__What is expected__: Line by line, the data below should be set down unchanged, with images excluded.

▼

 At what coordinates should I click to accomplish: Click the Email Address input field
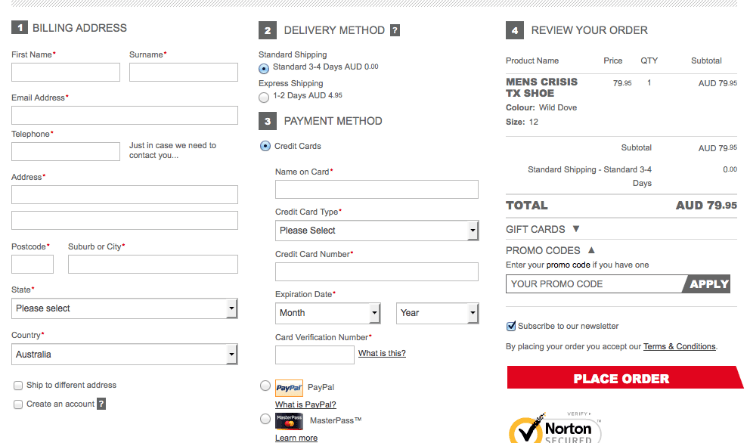[x=124, y=115]
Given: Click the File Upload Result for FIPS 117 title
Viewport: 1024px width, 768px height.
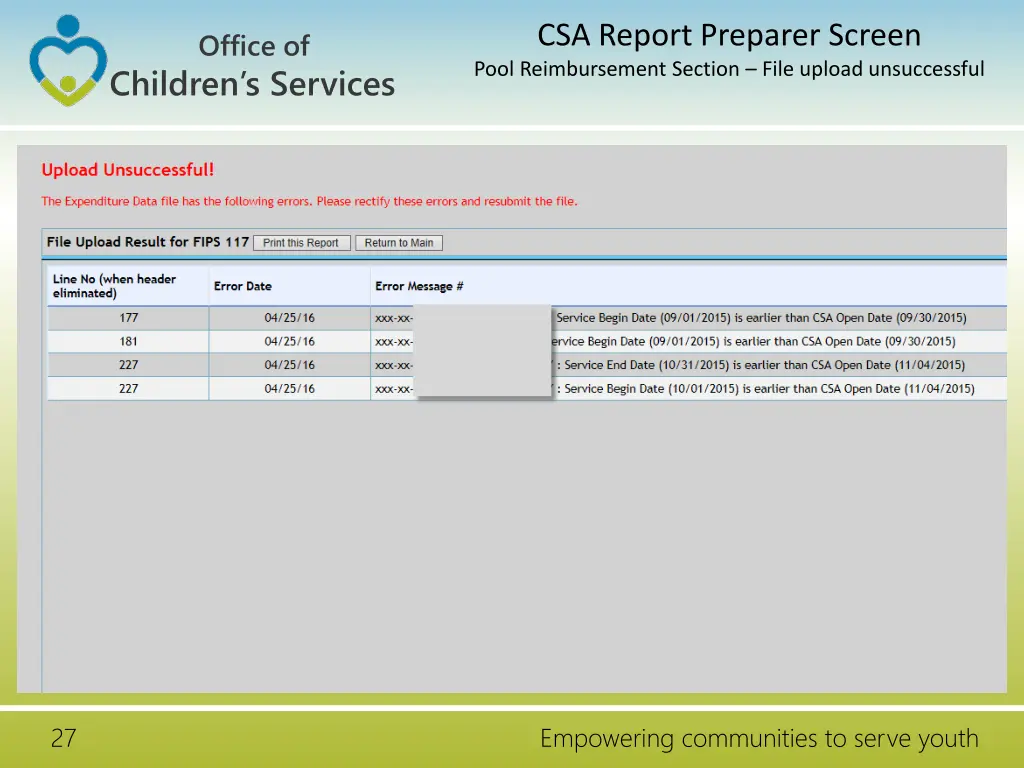Looking at the screenshot, I should (147, 242).
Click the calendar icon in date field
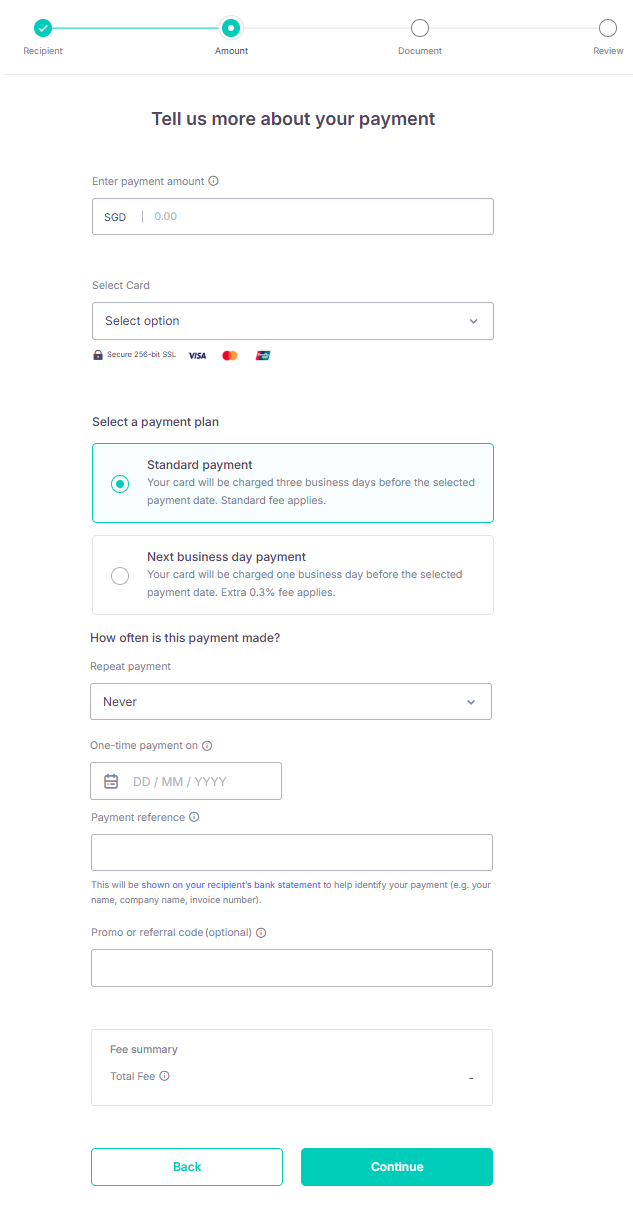The height and width of the screenshot is (1207, 633). click(111, 782)

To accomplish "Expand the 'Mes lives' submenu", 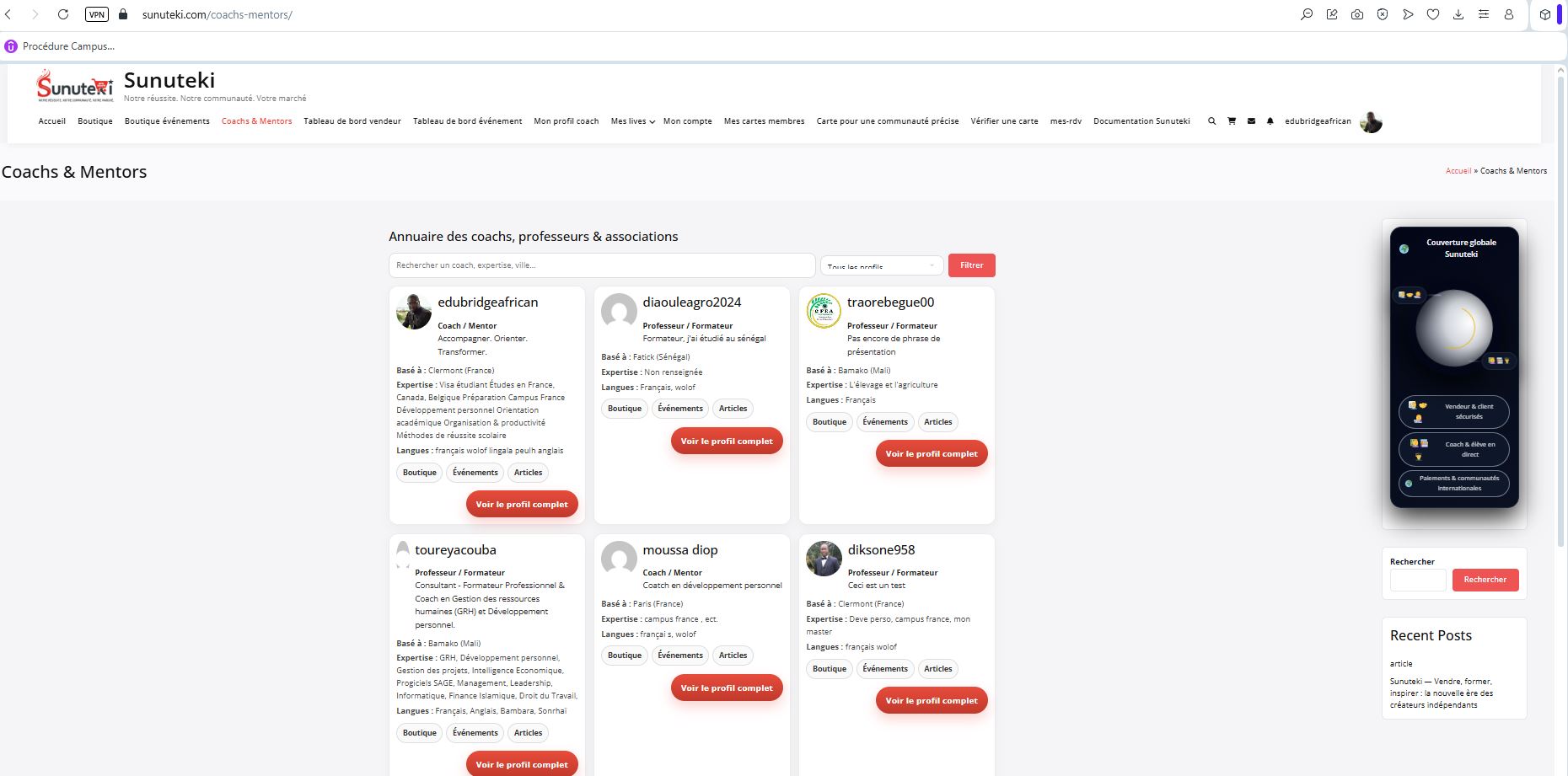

▲

__Output of the exercise__:
 At what coordinates should I click to accomplish: Click the Email Address input field
[x=124, y=115]
Given: Click the File Upload Result for FIPS 117 title
Viewport: 1024px width, 768px height.
Looking at the screenshot, I should (147, 242).
Click the calendar icon in date field
The height and width of the screenshot is (1207, 633). click(111, 782)

To accomplish "Expand the 'Mes lives' submenu", 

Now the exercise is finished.